How should be programming (stimulator adjustment) be performed?

Research continues to refine our understanding of how electrical parameters such as voltage, frequency, and pulse width affect clinical outcomes in patients undergoing DBS for dystonia. Some programming approaches, such as long pulse width and high frequency, that were once generally accepted are now widely questioned. Another major unresolved question is: “How long should it take to see the results of stimulation?” In the clinical studies described above, continued improvement was generally observed over months or even years, and, in most patients, stimulators are incrementally adjusted over an extended period.
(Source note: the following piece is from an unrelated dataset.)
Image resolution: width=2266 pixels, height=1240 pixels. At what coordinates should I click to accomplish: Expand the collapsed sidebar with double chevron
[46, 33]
However, some patients may experience much more rapid onset of benefit.

Long-term DBS management of dystonia

Unlike DBS for Parkinson disease or even essential tremor, DBS for dystonia is performed in young patients. This creates special challenges in pediatric patients, who can be expected to grow and develop after device implantation. As a result, children may require additional surgeries to reposition devices.

In addition, the most widely used devices require repeated battery replacement surgeries, although newer rechargeable devices are becoming available.
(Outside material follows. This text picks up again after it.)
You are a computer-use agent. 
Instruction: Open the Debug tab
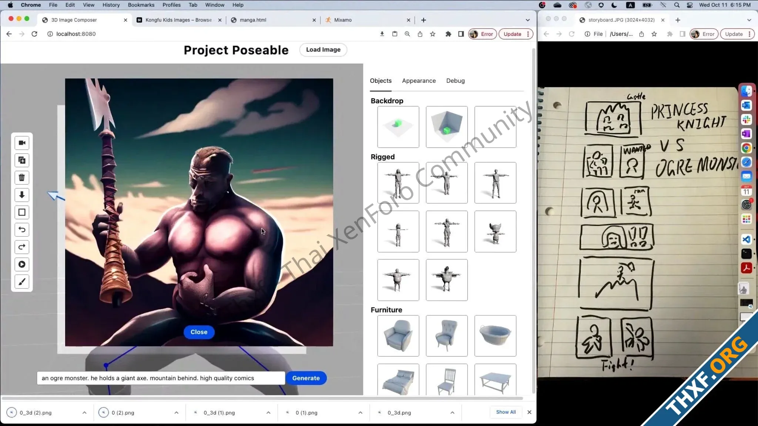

Finally, there is a nontrivial incidence of hardware-related complications when devices are used continuously for many years. Although individual dystonia patients vary in the acuity of their response to the cessation of stimulation,6 deterioration can be acute and dramatic. In long-term studies of bilateral pallidal stimulation described above, hardware failures were the most commonly reported adverse events, including unilateral or bilateral lead fracture.7,9 These appear to be more frequent in patients with dystonia than in other movement disorders.

SUMMARY AND CONCLUSIONS

Deep brain stimulation produces marked and long-lasting improvement in motor function and disability in patients with hyperkinetic disorders. In patients with essential tremor, stimulation usually targets the VIM of the thalamus. Reduction in tremor is most closely related to stimulation frequency and voltage, whereas pulse width has little effect on treatment outcome. In patients with dystonia, stimulation typically targets the GPi or STN. Long-term prospective clinical trials demonstrated significant reductions in motor severity rating scale scores. Selecting patients for DBS requires careful consideration of a range of factors, including the specific clinical presentation, treatment history, and social support. Areas of current investigation include optimal stimulation programming, intraoperative mapping, and the long-term efficacy and safety of stimulation.